Innovations such as AI, machine learning, and cloud-based collaboration can help transform the research workflow and uncover insights no one else has …but the investment community has been slow to adopt. A 2019 CFA Institute study showed that just 10% of portfolio managers had used AI and machine learning within the previous year to help their investment process, and just 8% used them to identify key factors driving markets. But now the business and operational challenges driven by the global pandemic have triggered a massive inflection point in this technology adoption curve among institutional investors.
A pandemic silver lining: Tech adoption
The pandemic changed the industry’s mindset about digital transformation virtually overnight. It wasn’t just about enabling teams to work from home (although that was important during the early days of the pandemic), but coming to recognize that AI-driven research and cloud-based collaboration technology could streamline the research process and deliver better investment insights… and do so faster than the competition.
Hodges Capital is one such firm that went through a transformation during the pandemic. An investment advisory firm based in Dallas since the late 80’s, they have built their business on the back of a proprietary research model. However, the pandemic turned their research process upside down; they simply could not go back to the way they had been working. Suddenly, AI and collaboration technology was no longer a nice to have, but the lynchpin for how they needed to operate and grow.
By relying on AI-enabled document search and sentiment analysis software the team was able to generate better, faster investment details – which included getting a better handle on the reems of unstructured data available. To synthesize the data, Hodges relied on cloud-based systems that gave analysts a unified hub to do their work, share their knowledge, and cross-pollinate ideas. As a result, their analysts improved efficiencies by 25 percent. Immediately, the investment analysis process became significantly more powerful, more of a competitive differentiator, and more likely to get to the ultimate goal – achieving alpha.
According to IDC Program Vice President of AI, Ritu Jyoti, “Companies will adopt AI — not just because they can, but because they must. The companies that become ‘AI powered’ will have the ability to synthesize information (using AI to convert data into information and then into knowledge), the capacity to learn (using AI to understand relationships between knowledge and apply the learning to business problems), and the capability to deliver insights at scale (using AI to support decisions and automation).”

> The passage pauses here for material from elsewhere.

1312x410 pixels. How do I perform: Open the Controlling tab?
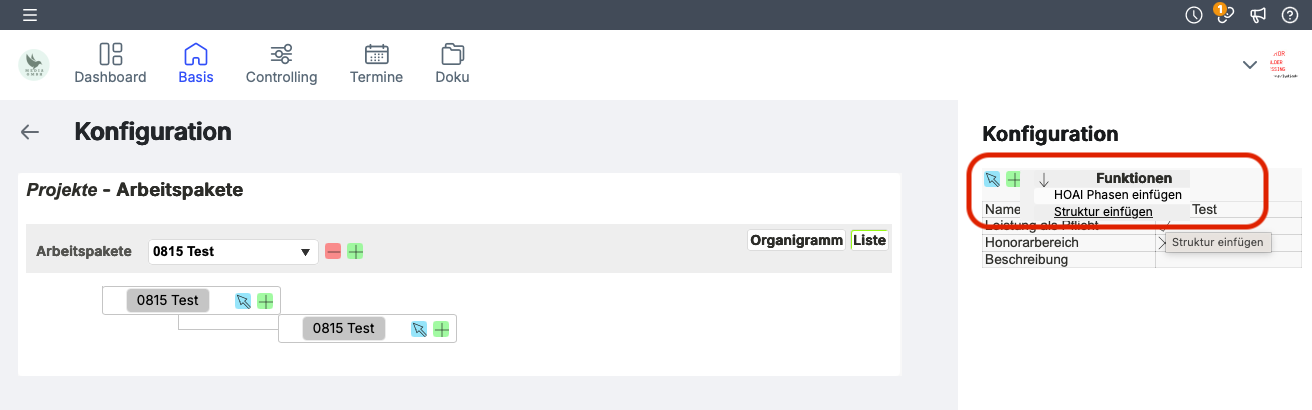point(281,64)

There is no longer a need to debate “if” AI-driven technology can help the investment community; the conversation is about just how much it can impact the output and returns for analysts and fund leaders alike. AI, machine learning, and other cloud-based innovations can deliver the digital transformation everyone has been talking about. These advancements are already reshaping the fundamental research workflow and have done so at scale, helping firms improve their ability to deliver alpha for clients. Adoption of these technologies can position institutional investors for growth – no matter what plot twist happens next.
For the last 20 years David Lichtblau has served as a fintech leader for organizations like StarMine, Thomson Reuters, and ETF.com. Today he leads the team at Sentieo and spearheads the company’s mission to drive the digital transformation of financial research.